*The request:* Reproduce the lines from the one containing "You are a computer-use agent. This" through the one containing "Looking at the", both included, and nothing else.

*Information supplied:*
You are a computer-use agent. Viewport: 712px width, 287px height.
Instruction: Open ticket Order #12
--
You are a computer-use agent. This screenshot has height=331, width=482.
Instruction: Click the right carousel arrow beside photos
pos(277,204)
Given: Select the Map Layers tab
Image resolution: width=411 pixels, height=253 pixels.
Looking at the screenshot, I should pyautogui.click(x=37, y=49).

*Reply to the exercise:*
You are a computer-use agent. This screenshot has height=331, width=482.
Instruction: Click the right carousel arrow beside photos
pos(277,204)
Given: Select the Map Layers tab
Image resolution: width=411 pixels, height=253 pixels.
Looking at the screenshot, I should pyautogui.click(x=37, y=49).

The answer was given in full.